Delrahim, however, disagreed with the notion that the United States needs new antitrust laws or to overhaul existing laws, as many in the New Brandeis School movement have suggested.
“I think it’s wrong to bend antitrust to address other political social goals. But, as I’ve mentioned a couple of times, there’s areas that we can look at consistent with our basic principles that don’t have to do necessarily with price,” Delrahim said.
“It’s nice to hear that he thinks ideas matter, but they only matter if enforcers take it seriously,” said Matt Stoller, an antitrust expert and author of Goliath: The Hundred Year War Between Monopoly Power and Democracy. “He needs to act, he’s not an academic.”
Stoller has been part of the New Brandeis School of activists for many years and has been critical of the DOJ for not more aggressively preventing consolidation.

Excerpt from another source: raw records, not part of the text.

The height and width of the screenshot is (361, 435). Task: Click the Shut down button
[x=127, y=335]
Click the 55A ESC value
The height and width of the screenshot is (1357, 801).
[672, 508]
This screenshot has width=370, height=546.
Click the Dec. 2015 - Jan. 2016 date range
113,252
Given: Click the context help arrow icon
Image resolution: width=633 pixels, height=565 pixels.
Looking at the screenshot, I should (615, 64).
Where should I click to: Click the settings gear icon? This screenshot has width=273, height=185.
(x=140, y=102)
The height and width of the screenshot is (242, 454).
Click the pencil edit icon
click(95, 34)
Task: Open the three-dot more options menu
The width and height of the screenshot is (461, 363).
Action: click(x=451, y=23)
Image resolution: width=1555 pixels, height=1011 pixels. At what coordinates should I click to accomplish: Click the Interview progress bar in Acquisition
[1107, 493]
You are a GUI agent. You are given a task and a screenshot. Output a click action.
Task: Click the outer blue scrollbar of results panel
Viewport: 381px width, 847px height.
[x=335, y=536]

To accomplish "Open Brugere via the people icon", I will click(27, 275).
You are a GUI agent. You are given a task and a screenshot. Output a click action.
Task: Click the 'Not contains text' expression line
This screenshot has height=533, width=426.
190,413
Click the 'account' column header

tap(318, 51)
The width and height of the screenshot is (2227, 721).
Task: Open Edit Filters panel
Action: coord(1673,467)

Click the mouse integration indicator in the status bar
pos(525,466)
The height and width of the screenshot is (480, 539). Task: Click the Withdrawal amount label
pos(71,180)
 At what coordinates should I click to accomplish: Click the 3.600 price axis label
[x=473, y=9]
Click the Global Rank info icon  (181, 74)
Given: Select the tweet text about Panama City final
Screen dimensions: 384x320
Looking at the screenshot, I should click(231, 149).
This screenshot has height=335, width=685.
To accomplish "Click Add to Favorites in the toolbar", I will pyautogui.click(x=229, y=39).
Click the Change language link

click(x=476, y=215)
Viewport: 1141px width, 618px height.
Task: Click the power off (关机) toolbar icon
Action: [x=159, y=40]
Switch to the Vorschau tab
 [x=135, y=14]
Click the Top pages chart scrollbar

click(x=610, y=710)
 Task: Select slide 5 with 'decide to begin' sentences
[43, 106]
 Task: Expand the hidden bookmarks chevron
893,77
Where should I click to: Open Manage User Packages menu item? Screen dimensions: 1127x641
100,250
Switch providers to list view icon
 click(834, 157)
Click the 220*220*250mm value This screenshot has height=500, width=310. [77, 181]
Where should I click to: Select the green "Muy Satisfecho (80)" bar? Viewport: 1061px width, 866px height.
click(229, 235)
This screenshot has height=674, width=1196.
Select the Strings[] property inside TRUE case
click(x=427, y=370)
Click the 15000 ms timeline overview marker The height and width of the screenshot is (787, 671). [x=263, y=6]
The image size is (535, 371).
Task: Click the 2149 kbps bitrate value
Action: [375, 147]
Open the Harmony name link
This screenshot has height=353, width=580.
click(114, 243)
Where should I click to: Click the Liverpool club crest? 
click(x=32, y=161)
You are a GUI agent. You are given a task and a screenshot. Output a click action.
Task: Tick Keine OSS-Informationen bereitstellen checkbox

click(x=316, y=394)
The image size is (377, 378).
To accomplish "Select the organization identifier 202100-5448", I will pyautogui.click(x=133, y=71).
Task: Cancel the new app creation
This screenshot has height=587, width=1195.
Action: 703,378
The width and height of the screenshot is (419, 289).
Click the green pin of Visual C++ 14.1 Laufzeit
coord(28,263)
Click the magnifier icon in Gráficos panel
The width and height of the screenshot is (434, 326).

Delrahim said Stoller was entitled to his opinions but was wrong and “out there taking unnecessary criticism of the Justice Department’s work.”
Yet Delrahim also suggested that he was not fully in agreement with typical conservative thinking on the role of government in addressing monopolies. “There are some conservatives who think any enforcement of the antitrust laws is an interference of the marketplace and not consistent with conservative ideology. I reject that,” he said.
“Vigorous enforcement of the antitrust laws in a timely matter prevents the market [from failing],” he said.
Some antitrust scholars maintain that antitrust has always paid attention to elements of the marketplace other than just consumer welfare, such as innovation and creating a competitive environment.
“She [Lina Khan] actually misperceived that antitrust was so focused on price controls, which has been corrected by myself and other scholars,” said Tad Lipsky, a law school professor at George Mason University who served as the acting director of the Federal Trade Commission’s Bureau of Competition in the beginning of the Trump administration. “She started from a false premise, but still most antitrusters welcome the discussion.”
Others say that Khan and the New Brandeis School have correctly identified a social problem, but that it can’t necessarily be solved through antitrust law.
“Their theory of the problem is 100% correct, but the application of using antitrust to solve it is not right,” said Hal Singer, an antitrust expert and Georgetown University adjunct professor. “I sympathize with the harm. It warrants intervention, but we have to decide whether to use antitrust [law] or legislation.”